EXERCISE 1
Pull out every line of the records below that contains the word "Describe", matching case exactly.

2. Aspects of globalisation

In the first instance, globalisation was encountered as transnational movements of capital along electronic media. Because a recent transformation of the capitalist mode of production is the dominant context of contemporary globalisation, the economic dimension remains of the greatest importance even though we choose to concentrate, in the rest of the present argument, on the social and cultural aspects of globalisation.

                        We could define[6] globalisation as the social elaboration of the technological reduction -- brought about towards the end of the twentieth century of the North Atlantic era -- to practically zero, of time and place as limiting factors in human communication. In this way globalisation means a profound transformation of the contemporary experience:

the panic of space

the new home is nowhere, the new boundary is situational and constructed, the new identity is performative (multiculturality!); the new other is -- as a migrant, an applicant for refugee status, a fellow-European, a fellow world citizen, a non-co-religionist, as someone who is somatically specially different, as a disembodied part in electronic communication - the uninvited messenger of globalisation. The construction of identities around ethnicity and culture is one of the most important phenomena in the contemporary world, as an expression of the need -- constantly increasing all over the world -- for subjective self-definition.

EXERCISE 2
Continue the passage on globalisation, starting after its last sentence.

RECORDS TO PROCESS
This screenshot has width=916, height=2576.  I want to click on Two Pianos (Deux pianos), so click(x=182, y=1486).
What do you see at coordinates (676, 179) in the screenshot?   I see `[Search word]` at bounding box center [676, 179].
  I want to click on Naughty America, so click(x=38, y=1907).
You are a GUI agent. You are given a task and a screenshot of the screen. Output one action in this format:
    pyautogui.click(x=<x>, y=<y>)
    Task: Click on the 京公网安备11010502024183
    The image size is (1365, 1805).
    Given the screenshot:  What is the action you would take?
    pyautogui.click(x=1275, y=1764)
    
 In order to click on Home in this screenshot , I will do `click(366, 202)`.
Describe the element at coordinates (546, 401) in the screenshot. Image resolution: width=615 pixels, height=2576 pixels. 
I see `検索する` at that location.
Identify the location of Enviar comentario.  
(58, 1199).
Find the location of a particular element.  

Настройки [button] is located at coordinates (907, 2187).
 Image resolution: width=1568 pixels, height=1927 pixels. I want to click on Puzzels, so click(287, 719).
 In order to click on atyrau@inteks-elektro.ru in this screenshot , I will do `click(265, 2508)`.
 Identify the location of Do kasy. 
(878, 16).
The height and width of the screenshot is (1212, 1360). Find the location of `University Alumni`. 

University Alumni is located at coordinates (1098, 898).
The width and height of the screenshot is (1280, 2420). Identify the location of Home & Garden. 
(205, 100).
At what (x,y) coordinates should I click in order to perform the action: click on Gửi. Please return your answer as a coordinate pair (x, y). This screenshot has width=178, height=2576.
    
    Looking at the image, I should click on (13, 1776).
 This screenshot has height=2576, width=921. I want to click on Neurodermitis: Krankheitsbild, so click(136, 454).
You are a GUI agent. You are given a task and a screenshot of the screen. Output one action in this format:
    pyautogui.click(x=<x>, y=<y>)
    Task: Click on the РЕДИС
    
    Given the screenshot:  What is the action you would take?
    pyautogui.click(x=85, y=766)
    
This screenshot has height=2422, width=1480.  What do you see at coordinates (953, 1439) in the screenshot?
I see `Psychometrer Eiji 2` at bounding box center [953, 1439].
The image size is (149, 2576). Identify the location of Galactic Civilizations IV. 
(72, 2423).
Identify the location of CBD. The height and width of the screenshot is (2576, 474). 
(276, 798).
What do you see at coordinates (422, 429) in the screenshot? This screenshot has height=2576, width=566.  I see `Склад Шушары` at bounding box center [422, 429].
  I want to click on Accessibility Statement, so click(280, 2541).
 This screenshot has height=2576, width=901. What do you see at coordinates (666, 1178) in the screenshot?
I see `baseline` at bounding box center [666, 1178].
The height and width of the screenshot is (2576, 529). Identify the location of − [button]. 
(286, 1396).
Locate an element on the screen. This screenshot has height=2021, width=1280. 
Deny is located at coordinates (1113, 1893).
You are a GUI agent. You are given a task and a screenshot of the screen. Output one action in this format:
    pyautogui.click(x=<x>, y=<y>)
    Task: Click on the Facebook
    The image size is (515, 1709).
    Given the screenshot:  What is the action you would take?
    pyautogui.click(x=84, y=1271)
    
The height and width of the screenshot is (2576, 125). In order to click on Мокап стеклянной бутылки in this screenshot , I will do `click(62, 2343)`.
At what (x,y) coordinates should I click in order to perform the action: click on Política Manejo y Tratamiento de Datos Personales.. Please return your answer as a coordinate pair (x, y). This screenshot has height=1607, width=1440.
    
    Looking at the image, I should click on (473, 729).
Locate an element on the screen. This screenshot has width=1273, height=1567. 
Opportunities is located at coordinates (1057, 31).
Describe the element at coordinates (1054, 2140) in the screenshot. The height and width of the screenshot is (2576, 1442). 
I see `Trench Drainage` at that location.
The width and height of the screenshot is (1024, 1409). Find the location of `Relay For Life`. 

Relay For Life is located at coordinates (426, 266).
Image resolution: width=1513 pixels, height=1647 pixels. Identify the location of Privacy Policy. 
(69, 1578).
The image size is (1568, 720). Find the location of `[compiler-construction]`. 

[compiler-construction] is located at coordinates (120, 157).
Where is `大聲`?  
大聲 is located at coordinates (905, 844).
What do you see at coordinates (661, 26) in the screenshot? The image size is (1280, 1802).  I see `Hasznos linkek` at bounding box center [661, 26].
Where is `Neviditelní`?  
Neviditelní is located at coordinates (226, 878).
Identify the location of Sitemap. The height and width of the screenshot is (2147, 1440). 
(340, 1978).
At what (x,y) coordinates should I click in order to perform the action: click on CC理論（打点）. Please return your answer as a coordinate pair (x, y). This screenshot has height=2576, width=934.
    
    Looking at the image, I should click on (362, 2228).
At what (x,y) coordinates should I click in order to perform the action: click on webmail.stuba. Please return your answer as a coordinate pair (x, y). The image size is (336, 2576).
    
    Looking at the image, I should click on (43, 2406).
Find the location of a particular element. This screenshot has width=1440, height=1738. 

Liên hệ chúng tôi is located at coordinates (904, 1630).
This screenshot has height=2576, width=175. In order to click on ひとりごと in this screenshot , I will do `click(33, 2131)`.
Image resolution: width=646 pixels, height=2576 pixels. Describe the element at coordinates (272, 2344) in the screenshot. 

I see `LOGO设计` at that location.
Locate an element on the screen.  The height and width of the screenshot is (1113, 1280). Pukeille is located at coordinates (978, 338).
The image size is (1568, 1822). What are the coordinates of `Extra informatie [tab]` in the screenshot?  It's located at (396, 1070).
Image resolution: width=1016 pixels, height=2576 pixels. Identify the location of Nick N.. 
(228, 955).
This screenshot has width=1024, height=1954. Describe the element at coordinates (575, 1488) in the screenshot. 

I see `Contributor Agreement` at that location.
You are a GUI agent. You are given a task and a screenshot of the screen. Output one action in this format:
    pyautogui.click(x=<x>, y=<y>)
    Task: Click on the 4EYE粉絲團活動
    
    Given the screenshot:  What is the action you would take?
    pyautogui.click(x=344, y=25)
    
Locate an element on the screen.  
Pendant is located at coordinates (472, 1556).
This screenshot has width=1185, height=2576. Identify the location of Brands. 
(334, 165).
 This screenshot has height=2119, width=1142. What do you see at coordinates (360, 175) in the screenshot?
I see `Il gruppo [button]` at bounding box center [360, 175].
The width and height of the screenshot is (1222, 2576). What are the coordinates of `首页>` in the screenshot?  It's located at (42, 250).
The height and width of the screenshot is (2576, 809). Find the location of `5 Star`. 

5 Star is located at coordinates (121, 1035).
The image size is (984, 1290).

WRITTEN ANSWER 1
Describe the element at coordinates (546, 401) in the screenshot. Image resolution: width=615 pixels, height=2576 pixels. 
Describe the element at coordinates (1054, 2140) in the screenshot. The height and width of the screenshot is (2576, 1442). 
Image resolution: width=646 pixels, height=2576 pixels. Describe the element at coordinates (272, 2344) in the screenshot. 
This screenshot has width=1024, height=1954. Describe the element at coordinates (575, 1488) in the screenshot. 

WRITTEN ANSWER 2
the panic of time

discontinuity vis-à-vis the recent past, but especially the collapse of the spatial frameworks (the family, the work floor, the neighbourhood, the community, the country) within which, under the previous technologies of the past, a person’s activities were practically confined as a context for the experience and for the budgeting of time, and therefore an embedding for the creation of values and meaning

the panic of language

the specific language recognised as one’s own provided the communicative embedding for the many meaning-carrying ‘homes’ constructed under previous technologies so as to exist side by side; the contemporary assumption of the self-evident convertibility between language domains,[7] coupled with the erosion of each domain by the annihilation of its spatio-temporary technological conditions, produces a tension between meaninglessness versus the deliberate construction of distinctive new domains.

rebellion against old inequalities

more than ever before the globalisation process has brought together a multitude of reflexively conscious, and militant, identities within one and the same political space. A central bone of contention there is the mutual relationship between partial worlds: is that relationship co-ordinative, sub-ordinative, evolutionary, based on class exploitation? The raison d’être of the Black Athena debate, Afrocentrism, politically radical post-modern theory,[8] is that these expression propagate models deviating from the dominant Eurocentric hierarchical (or hegemonic) model.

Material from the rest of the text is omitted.